Butterflies (Papilionoidea) are perhaps the most charismatic insect lineage, yet phylogenetic relationships among them remain incompletely studied and controversial. This is especially true for ...skippers (Hesperiidae), one of the most species-rich and poorly studied butterfly families.
To infer a robust phylogenomic hypothesis for Hesperiidae, we sequenced nearly 400 loci using Anchored Hybrid Enrichment and sampled all tribes and more than 120 genera of skippers. Molecular datasets were analyzed using maximum-likelihood, parsimony and coalescent multi-species phylogenetic methods.
All analyses converged on a novel, robust phylogenetic hypothesis for skippers. Different optimality criteria and methodologies recovered almost identical phylogenetic trees with strong nodal support at nearly all nodes and all taxonomic levels. Our results support Coeliadinae as the sister group to the remaining skippers, the monotypic Euschemoninae as the sister group to all other subfamilies but Coeliadinae, and the monophyly of Eudaminae plus Pyrginae. Within Pyrginae, Celaenorrhinini and Tagiadini are sister groups, the Neotropical firetips, Pyrrhopygini, are sister to all other tribes but Celaenorrhinini and Tagiadini. Achlyodini is recovered as the sister group to Carcharodini, and Erynnini as sister group to Pyrgini. Within the grass skippers (Hesperiinae), there is strong support for the monophyly of Aeromachini plus remaining Hesperiinae. The giant skippers (Agathymus and Megathymus) once classified as a subfamily, are recovered as monophyletic with strong support, but are deeply nested within Hesperiinae.

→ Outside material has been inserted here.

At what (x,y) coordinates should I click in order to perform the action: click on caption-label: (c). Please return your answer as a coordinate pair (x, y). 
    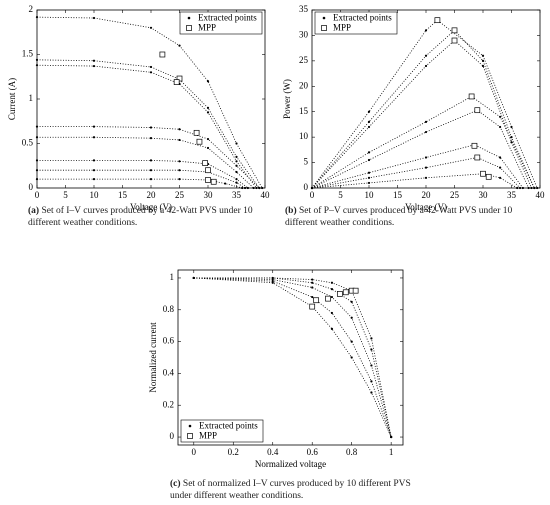
    Looking at the image, I should click on (176, 484).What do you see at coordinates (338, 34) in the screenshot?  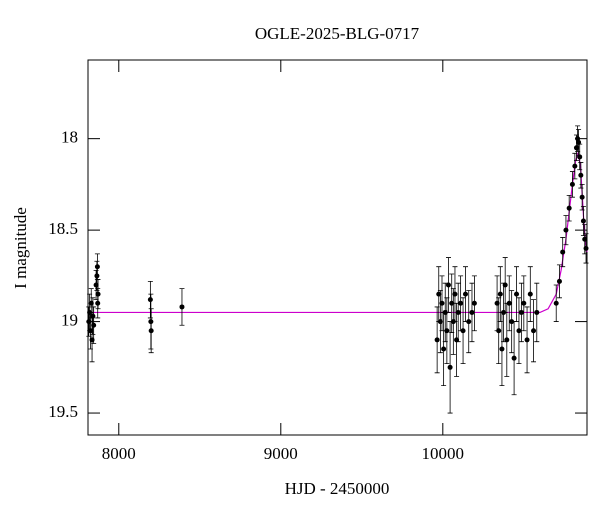 I see `chart-title: OGLE-2025-BLG-0717` at bounding box center [338, 34].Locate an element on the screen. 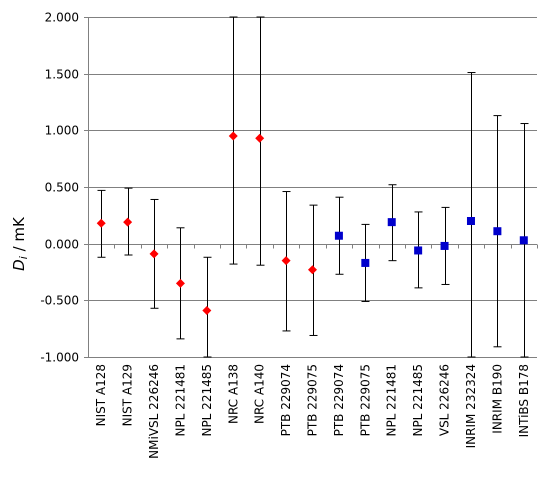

Anchored Hybrid Enrichment sequencing resulted in a large amount of data that built the foundation for a new, robust evolutionary tree of skippers. The newly inferred phylogenetic tree resolves long-standing systematic issues and changes our understanding of the skipper tree of life. These resultsenhance understanding of the evolution of one of the most species-rich butterfly families.